Naruto reflek melepas pelukannya dari pinggang Sasuke. Dan itu membuat Sasuke jengkel serta sedikit menyesal mungkin.
"Hei! Apa-apaan kau ini!?"
"Hehehe! Aku hanya bercanda dattebayo!"
Sasuke merengut mendengar Naruto yang dengan entengnya berkata itu hanya bercanda. Hal seromantis itu dibilang bercanda? Oh Man, ayolah. Hati Sasuke itu rapuh, dia gak akan kuat jika hanya sebatas dibecandain kaya begitu. Sasuke itu sosialita gampang baper sama orang ganteng.
"Duduklah. Aku jamin, rumput ini tidak sekotor yang kau bayangkan."
Naruto menepuk-nepuk tempat di sampingnya. Rumput hijau sebagai alas duduk bukanlah hal yang buruk. Anggap saja itu karpet dari Mesir dengan kualitas nomor satu dengan motif singa sebagai hiasannya. Duduk di rerumputan sambil memandangi keindahan alam seperti ini dan di temani pemuda tampan si petani stroberi.
.
.
.
"Hn."
Sasuke menyerah, akhirnya dia memilih untuk ikut duduk di samping Naruto. Toh, Sasuke juga memang tidak suka panas meski hanya sedikit saja.
'Nyaman juga.' Batin Sasuke.
"Nah, tidak kotor kan?" Tanya Naruto riang saat melihat Sasuke sudah duduk disisinya. Dan Sasuke hanya mengangguk sebagai jawaban. Anggap saja rumput ini sebagai karpet mahal berkualitas nomor satu dari Meair dengan motif singa sebagai hiasannya.
"Jadi, apa yang membawamu kemari Sasuke?"
"Rasa penasaran."
"Penasaran? Soal apa?"
"Ibuku bilang, Kirigakure merupakan desa terindah. Lalu, aku kemari untuk membuktikannya."
"Umm.. begitu."
.
.
.
Pandangan Naruto beralih, yang sedari tadi focus pada wajah Sasuke. Kini berubah halauan untuk menerawang jauh ke depan sana. Dimana banyak lahan stroberi terhampar dengan cantiknya yang menyejukkan mata, dan langit yang menaunginya terlihat begitu biru sebiru iris matanya.
"Sasuke, Ibumu memang benar."
Sasuke segera menoleh untuk melihat wajah Naruto.
"Kirigakure memang sangat indah. Kami hidup dalam kesederhaan dan menyatu dengan alam. Itu lah yang membuat desa kami menjadi begitu indah dimata orang-orang."
Naruto terkekeh, rasanya bangga sekali saat menceritakan desanya ini. Banyak kebahagian yang Naruto temukan disini.
"Suatu saat, jika aku memiliki seorang pendamping hidup. Aku akan membawanya untuk tinggal bersamaku disini, dattebayo."
.
.
.
DEG!
Jantung Sasuke mendadak seperti mendapat sebuah serangan. Rasanya seperti ada yang mengejutkan, tapi entah apa itu. Mungkinkah karena Sasuke yang melihat senyum Naruto yang terlalu lama? Atau karena aura pemuda ini yang begitu kuat?
Entahlah, Sasuke tidak tahu.
'Ada apa dengan jantungku?'
Sasuke menunduk, tangan kanannya reflek menyentuh dadanya. Jantungnya sedang berdegub kencang di dalam sana. Ini yang pertama kalinya, Sasuke merasa canggung berada di samping seorang pria.

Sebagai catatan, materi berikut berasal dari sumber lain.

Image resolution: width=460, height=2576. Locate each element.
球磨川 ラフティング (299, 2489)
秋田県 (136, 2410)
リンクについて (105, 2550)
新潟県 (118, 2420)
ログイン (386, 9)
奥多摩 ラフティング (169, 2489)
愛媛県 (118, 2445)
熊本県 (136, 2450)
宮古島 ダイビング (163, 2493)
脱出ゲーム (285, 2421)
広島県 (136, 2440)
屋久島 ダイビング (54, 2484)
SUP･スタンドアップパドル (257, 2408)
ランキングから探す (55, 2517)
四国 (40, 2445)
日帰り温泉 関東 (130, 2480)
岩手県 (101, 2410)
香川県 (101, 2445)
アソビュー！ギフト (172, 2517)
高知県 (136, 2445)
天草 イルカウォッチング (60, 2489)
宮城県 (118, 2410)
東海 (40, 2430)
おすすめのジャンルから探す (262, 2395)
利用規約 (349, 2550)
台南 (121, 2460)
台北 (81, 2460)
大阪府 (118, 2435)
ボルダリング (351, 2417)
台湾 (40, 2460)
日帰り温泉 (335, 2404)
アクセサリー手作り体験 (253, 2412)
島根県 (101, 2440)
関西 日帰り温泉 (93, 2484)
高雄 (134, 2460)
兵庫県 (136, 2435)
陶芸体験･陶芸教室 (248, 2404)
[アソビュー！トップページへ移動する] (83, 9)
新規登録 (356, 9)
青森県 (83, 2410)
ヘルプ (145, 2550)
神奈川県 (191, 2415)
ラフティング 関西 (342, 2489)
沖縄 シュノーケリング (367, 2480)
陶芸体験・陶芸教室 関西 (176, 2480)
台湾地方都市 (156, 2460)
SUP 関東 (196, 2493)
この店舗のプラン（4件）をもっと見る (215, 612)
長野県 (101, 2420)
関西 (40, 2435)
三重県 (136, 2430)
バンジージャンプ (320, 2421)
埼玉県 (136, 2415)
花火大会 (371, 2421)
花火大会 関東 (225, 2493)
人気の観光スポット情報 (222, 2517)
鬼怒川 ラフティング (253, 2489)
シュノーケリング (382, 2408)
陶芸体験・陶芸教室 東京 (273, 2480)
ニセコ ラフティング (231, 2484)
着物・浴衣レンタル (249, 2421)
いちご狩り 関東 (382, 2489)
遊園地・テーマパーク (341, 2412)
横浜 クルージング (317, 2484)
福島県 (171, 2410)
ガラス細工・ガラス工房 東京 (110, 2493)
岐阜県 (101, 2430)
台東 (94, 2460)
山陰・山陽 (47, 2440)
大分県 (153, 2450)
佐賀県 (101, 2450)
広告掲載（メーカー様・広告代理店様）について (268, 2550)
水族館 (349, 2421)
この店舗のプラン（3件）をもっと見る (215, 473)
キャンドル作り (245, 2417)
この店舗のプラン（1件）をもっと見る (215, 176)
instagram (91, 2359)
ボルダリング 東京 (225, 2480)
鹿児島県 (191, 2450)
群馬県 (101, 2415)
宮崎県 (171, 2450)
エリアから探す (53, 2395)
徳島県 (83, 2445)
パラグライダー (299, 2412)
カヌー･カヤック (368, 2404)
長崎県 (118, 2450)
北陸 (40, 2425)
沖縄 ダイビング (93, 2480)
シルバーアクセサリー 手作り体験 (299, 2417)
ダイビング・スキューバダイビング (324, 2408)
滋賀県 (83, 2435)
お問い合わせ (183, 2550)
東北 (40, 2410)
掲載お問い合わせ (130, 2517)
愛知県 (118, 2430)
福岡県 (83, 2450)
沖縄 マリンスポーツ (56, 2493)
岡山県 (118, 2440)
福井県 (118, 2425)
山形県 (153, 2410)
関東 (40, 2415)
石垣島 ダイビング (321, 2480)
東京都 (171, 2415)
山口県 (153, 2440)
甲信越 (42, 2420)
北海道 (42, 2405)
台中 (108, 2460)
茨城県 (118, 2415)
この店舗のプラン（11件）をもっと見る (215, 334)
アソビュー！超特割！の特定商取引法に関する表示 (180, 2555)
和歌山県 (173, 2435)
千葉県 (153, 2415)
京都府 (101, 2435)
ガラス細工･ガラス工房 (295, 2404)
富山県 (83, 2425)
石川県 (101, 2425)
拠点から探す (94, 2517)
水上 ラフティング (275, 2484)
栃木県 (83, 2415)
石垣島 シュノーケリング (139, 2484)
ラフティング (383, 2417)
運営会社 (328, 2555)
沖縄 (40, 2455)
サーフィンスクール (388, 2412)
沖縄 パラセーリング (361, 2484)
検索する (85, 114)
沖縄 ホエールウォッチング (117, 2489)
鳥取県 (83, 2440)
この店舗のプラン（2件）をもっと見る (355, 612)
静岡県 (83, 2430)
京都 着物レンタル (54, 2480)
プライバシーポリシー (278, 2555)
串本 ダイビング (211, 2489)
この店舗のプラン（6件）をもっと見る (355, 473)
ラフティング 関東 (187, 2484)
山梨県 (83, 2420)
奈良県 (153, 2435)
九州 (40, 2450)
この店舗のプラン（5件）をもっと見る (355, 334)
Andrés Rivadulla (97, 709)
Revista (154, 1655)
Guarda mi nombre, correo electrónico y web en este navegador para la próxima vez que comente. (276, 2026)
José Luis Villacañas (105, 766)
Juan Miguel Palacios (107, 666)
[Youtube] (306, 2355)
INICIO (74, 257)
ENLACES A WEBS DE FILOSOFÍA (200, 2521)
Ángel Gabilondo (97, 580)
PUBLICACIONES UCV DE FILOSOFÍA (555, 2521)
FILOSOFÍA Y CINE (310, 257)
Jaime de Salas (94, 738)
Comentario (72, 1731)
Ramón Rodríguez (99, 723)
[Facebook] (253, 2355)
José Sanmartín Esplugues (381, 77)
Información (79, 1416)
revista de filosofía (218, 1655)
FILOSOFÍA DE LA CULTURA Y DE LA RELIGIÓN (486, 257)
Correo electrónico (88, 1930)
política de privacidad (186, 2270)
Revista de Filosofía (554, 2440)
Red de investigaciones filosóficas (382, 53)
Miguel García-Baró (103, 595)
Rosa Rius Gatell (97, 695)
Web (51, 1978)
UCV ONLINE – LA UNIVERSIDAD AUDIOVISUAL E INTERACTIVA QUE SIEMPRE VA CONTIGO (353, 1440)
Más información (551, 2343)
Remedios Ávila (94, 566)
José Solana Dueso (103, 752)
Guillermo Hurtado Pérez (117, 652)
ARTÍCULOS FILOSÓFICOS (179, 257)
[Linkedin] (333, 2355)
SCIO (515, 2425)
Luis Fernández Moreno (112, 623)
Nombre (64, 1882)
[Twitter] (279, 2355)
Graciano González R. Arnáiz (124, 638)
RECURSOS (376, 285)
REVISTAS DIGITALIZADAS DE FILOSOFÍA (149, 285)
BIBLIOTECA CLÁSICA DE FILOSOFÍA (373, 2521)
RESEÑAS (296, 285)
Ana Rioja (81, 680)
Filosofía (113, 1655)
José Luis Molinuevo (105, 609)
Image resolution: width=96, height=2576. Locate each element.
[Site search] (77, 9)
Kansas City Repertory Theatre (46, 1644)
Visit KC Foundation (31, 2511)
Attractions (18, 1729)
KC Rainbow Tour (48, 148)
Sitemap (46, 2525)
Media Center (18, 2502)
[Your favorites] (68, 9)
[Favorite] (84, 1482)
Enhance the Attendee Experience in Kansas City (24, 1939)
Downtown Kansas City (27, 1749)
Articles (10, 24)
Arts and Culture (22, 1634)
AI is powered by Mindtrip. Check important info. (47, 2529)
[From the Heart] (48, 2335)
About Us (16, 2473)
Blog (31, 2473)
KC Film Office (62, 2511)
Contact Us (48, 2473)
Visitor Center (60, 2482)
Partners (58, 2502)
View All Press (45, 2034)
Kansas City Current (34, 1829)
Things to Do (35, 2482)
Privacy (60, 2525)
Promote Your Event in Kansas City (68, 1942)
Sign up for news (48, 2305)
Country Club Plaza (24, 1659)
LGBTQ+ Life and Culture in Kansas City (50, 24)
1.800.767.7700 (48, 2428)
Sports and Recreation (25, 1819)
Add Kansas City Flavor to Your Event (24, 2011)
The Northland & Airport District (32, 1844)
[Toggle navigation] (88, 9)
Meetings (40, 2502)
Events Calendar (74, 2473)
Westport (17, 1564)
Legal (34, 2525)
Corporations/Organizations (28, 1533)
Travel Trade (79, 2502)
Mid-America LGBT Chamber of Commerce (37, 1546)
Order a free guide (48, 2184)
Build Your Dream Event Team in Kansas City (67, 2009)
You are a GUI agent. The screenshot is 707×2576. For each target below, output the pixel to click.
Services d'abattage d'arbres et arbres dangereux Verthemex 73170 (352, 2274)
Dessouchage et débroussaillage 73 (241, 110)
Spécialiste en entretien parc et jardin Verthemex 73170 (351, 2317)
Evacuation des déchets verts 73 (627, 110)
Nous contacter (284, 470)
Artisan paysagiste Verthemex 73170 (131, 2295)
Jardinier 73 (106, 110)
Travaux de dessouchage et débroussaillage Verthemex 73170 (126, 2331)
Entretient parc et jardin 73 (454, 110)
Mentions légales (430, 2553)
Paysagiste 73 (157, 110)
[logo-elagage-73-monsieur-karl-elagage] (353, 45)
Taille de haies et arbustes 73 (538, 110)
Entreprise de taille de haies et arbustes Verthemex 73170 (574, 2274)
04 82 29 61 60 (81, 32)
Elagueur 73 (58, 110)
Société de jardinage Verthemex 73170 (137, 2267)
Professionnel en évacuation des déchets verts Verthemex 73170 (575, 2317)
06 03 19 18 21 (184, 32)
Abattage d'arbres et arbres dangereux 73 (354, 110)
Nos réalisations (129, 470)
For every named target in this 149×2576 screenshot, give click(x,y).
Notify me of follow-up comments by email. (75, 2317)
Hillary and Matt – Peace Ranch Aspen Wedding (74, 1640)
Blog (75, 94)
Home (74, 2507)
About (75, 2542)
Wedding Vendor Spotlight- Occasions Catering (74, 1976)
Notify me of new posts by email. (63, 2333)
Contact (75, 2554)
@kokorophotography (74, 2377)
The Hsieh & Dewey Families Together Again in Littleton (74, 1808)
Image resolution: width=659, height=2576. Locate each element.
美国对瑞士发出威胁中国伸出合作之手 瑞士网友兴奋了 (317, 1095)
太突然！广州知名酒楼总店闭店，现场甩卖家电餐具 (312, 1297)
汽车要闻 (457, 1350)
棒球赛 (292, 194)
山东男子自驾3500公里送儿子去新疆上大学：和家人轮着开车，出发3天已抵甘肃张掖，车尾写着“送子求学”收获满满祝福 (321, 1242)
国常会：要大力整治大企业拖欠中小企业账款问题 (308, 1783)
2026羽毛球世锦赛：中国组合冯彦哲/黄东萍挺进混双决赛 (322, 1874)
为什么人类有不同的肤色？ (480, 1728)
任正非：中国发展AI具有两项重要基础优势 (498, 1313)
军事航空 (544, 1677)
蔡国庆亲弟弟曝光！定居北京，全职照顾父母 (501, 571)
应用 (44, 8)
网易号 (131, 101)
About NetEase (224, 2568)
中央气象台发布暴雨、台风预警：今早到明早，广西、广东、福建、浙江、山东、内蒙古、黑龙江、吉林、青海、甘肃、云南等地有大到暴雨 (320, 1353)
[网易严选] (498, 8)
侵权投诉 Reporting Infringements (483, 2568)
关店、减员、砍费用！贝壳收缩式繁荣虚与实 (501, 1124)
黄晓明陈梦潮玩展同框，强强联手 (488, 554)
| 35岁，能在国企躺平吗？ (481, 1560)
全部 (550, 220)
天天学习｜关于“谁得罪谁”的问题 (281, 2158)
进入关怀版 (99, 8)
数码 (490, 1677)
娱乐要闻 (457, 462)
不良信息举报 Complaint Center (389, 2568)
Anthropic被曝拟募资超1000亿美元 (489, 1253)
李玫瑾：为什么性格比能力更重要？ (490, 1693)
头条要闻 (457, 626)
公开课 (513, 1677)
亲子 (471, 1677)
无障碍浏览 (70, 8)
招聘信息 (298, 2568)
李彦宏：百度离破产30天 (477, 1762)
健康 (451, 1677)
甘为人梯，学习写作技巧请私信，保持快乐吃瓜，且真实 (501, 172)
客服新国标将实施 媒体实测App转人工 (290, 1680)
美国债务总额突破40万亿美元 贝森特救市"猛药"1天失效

'Kenapa hatiku berdebar-debar seperti ini?'
.
.
.
Angin berhembus pelan, membawa sensasi sejuk yang semakin menjadi-jadi. Udara di pegunungan memang selalu sejuk. Tak jarang kabut tebal juga mendadak turun disertai dengan rintik hujan.
Tapi sepertinya, cuaca Kirigakure sedang cerah saat ini. Mungkin matahari ingin melihat Naruto lebih lama bersama Sasuke di awal pertemuan mereka.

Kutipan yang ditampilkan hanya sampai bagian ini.